Que periodistas se rehúsen, por presión de las redacciones y los tiempos del oficio, a verificar información antes de publicarla; que las autoridades, cualesquiera que éstas sean, privilegien la política sobre el acceso a la justicia; o que una turba de adictos, a tal o cual grupo político, renuncien a ejercer la inteligencia, en vista de defender sus muy particulares intereses: todas estas son prácticas trágicas, pero que acaso no sorprenden a nadie. Inquieta, no obstante, que personas supuestamente educadas e independientes participen en esta farsa colectiva donde la primera víctima no es otra que María Ángela y las miles de mujeres que jamás aparecen —y a las que, cuando lo hacen, se les revictimiza urbi et orbi.
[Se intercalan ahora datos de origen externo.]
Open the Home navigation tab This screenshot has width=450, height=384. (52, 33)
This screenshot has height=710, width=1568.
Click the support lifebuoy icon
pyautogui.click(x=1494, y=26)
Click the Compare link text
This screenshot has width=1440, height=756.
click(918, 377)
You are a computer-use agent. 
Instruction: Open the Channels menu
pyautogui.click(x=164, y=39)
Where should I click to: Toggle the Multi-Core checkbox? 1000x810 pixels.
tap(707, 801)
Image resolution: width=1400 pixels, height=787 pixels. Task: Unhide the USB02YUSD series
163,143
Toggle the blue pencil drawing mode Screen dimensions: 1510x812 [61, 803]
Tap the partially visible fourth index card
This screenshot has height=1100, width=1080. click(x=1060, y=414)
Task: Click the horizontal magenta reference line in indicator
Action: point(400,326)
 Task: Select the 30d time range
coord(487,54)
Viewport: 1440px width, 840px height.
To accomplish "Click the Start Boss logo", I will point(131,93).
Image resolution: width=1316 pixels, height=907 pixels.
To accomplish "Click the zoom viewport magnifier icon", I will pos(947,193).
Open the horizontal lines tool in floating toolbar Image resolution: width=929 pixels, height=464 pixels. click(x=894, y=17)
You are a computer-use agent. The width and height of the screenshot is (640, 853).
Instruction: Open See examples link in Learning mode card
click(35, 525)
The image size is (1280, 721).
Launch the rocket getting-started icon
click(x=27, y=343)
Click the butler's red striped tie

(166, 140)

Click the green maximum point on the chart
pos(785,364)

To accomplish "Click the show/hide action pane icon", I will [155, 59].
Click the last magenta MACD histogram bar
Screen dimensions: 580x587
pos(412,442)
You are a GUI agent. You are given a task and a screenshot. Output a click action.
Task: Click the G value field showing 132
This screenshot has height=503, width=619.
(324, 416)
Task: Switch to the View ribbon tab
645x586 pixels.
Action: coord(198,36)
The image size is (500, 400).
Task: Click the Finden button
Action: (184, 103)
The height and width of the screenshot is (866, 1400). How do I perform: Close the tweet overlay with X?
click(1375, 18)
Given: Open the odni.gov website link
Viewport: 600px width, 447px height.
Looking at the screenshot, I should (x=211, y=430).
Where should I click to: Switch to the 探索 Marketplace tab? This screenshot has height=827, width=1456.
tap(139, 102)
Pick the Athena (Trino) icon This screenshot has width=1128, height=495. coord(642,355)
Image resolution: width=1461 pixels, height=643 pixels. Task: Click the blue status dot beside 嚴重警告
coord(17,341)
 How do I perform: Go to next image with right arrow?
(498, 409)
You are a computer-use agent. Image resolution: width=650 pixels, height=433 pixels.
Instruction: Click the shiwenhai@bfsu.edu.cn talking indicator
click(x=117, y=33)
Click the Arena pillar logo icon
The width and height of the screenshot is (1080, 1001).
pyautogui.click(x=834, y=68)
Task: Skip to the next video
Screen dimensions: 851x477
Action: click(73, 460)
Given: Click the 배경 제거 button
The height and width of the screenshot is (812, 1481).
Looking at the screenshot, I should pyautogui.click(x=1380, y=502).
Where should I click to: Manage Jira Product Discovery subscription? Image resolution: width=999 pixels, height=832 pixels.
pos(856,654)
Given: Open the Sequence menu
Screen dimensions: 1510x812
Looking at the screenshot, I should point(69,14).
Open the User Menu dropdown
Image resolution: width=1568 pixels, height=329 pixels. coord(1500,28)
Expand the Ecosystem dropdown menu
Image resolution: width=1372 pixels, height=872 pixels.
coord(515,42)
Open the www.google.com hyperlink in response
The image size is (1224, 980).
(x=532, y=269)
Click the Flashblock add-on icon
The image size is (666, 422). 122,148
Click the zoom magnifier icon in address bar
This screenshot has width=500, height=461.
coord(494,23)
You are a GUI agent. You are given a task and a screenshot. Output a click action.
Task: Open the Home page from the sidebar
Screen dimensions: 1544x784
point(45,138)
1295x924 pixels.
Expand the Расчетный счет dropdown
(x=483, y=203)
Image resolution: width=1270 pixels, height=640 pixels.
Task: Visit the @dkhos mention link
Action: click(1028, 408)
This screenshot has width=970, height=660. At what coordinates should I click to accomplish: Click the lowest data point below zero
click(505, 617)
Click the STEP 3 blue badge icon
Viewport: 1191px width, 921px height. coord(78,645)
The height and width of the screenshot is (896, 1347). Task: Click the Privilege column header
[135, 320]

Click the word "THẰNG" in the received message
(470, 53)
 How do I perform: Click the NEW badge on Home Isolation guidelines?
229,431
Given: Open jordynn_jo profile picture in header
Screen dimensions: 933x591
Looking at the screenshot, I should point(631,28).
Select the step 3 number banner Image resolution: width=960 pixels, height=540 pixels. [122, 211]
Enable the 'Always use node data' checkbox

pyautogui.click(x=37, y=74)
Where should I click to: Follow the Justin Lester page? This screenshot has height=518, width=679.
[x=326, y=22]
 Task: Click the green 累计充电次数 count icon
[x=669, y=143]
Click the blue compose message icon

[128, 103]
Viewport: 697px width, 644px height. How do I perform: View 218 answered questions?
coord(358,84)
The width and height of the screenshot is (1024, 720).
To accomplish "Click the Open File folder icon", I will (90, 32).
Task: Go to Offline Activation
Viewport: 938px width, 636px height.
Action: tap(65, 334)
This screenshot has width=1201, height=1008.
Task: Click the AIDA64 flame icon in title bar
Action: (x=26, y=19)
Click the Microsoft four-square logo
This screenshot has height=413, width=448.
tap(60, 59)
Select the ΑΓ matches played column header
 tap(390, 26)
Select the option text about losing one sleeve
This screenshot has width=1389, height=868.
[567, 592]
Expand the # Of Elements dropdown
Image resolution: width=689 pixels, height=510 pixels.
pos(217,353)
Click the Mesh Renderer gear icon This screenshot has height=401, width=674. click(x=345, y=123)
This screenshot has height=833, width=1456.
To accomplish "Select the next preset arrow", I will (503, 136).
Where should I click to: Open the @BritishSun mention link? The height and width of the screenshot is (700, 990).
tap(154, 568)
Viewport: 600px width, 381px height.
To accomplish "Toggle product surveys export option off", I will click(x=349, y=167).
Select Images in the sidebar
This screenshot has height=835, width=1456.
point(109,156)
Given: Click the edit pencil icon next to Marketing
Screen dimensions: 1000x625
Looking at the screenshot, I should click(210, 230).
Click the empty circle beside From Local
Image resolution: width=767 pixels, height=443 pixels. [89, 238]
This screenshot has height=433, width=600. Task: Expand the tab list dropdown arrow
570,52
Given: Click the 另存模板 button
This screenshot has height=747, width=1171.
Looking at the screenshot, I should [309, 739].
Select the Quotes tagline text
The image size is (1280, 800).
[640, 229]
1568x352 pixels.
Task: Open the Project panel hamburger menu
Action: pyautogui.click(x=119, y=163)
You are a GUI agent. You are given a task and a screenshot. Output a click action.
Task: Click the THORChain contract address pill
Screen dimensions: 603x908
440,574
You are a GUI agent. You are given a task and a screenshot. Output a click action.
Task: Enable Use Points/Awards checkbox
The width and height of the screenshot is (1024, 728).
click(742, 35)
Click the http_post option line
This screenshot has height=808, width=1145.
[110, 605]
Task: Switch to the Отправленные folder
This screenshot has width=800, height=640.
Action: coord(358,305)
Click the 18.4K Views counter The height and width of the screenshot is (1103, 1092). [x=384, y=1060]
Y afirmo que inquieta porque, pregunto, qué sucede en un país cuando su intelligentsia rehuye a lo que acaso debería ser su ejercicio natural: pensar. Julien Benda, que bien sabía de estas cosas, anotó en otras circunstancias sobre este abandono acaso tan terrible como el Dios a Job: el de los clérigos, guardianes de las verdades eternas, a sus laicos de la plaza pública. Desde luego que, en el siglo XXI, bastarían dos o tres artículos académicos para refutar algunos de los argumentos de Benda bajo diversas perspectivas salvo en una: nunca hay que confundir la necesidad con la verdad y la justicia.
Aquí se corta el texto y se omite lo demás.